Application of advanced Rossi-alpha technique to reactivity measurements at Kyoto University Critical Assembly

• Published in: Annals of nuclear energy Vol. 118; pp. 92 - 98
• Main Authors: Kong, Chidong, Choe, Jiwon, Yum, Seongpil, Jang, Jaerim, Lee, Woonghee, Kim, Hanjoo, Kim, Wonkyeong, Nguyen, Khang Hoang Nhat, Nguyen, Tung Dong Cao, Dos, Vutheam, Lee, Deokjung, Shin, Ho Cheol, Yamanaka, Masao, Pyeon, Cheol Ho
• Format: Journal Article
• Language: English
• Published: Elsevier Ltd 01.08.2018
• Subjects: Advanced Rossi-alpha; Detector count signals; Fyenman-alpha; Nuclear research reactor; Rossi-alpha; Nuclear research reactor; Advanced Rossi-alpha; Detector count signals; Fyenman-alpha; Rossi-alpha
• ISSN: 0306-4549; 1873-2100
• DOI: 10.1016/j.anucene.2018.04.009

This study presents the first application of the advanced Rossi-alpha method (theoretically introduced by Kong et al., 2014) on the reactivity measurements in a research reactor: detector count signals at the Kyoto University Critical Assembly (KUCA) facility.

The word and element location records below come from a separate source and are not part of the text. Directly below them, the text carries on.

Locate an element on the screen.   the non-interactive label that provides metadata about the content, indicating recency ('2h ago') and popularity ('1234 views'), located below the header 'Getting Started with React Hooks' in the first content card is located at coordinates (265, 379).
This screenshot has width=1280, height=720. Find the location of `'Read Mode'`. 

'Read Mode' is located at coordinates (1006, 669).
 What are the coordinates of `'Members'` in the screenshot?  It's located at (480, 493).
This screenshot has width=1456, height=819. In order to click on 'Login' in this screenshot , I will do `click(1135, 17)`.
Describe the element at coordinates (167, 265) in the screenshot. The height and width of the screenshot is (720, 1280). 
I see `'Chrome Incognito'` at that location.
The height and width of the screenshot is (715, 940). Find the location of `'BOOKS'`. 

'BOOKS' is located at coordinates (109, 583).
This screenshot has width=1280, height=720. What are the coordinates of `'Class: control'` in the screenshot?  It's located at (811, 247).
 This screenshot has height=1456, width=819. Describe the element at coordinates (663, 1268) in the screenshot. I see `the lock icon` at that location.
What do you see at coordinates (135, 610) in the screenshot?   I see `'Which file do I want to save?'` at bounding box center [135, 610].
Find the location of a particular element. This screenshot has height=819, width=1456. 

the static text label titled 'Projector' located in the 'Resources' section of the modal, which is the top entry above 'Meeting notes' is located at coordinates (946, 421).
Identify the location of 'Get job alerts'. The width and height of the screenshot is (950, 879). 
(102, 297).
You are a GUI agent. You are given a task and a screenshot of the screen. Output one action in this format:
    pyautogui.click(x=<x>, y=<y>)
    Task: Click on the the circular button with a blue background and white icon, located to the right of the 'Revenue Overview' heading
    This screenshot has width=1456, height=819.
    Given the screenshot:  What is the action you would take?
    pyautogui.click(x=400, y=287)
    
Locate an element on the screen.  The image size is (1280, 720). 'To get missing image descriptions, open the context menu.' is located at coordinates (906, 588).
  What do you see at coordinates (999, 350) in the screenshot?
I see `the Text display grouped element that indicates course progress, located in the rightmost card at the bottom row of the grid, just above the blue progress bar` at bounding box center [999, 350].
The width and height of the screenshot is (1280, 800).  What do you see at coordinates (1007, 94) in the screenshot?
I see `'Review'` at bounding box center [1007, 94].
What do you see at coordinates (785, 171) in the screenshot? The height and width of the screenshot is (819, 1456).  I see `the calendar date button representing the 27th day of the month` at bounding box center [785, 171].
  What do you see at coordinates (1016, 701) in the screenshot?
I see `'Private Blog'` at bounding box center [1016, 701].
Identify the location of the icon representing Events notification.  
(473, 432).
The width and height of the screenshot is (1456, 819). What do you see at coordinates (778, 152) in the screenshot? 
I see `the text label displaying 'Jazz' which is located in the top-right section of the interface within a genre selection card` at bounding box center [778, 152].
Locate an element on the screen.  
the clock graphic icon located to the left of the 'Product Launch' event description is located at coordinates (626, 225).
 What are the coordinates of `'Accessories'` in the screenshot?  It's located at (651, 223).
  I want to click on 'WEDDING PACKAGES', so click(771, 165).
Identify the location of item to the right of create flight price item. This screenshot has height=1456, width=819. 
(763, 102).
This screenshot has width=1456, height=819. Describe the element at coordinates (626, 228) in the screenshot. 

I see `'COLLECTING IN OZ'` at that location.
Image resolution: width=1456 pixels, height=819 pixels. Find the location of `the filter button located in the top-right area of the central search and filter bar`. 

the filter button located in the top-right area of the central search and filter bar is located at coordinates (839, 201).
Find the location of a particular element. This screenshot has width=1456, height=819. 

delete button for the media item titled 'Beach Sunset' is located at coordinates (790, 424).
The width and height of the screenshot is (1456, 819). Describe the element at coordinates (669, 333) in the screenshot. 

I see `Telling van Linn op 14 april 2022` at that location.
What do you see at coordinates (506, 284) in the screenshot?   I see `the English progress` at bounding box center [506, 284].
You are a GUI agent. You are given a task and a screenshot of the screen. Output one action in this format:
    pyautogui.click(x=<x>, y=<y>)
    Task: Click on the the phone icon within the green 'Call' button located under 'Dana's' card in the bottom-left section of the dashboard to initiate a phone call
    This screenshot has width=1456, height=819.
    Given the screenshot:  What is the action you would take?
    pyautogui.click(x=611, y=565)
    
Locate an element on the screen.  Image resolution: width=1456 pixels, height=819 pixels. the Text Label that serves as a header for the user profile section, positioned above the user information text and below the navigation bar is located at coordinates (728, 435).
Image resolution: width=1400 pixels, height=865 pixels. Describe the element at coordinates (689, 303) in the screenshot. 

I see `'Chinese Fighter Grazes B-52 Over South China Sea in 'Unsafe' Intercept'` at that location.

The detector signals in the KUCA A-type core are analyzed by three subcriticality measurement methods: (1) Feynman-alpha (F-α) method, (2) Rossi-alpha (R-α) method, and (3) advanced Rossi-alpha (advanced R-α) method. Four cases are analyzed for two different subcritical states of the core and two different neutron source locations. Two different negative reactivity ρ values are obtained by the measurements of control rod worth and regarded as the reference reactivity values, comparing the results by the four methods. The F-α shows reactivity errors ranging between 7.1 and 7.3% due to its use of variance-to-mean ratios of detector count signals, which are not very sensitive to neutron background noise. However, the fitting uncertainties associated to the F-α results are large, ranging between 5.4 and 12.8% at one standard deviation. The R-α shows small fitting uncertainties ranging between 2.8 and 3.8%, although reactivity errors are in the range of 3.5–26.5% due to the neutron background noise. Finally, the advanced R-α that explicitly models the neutron background noise contrary to the previous methods shows the reactivity errors in the range of 1.0–11.8%, and provides the lowest uncertainties of the measured ρ in the range of 0.4–0.9%. In conclusion, among the four methods applied to the reactivity measurements at KUCA, the advanced R-α reveals the best accuracy with the lowest uncertainties.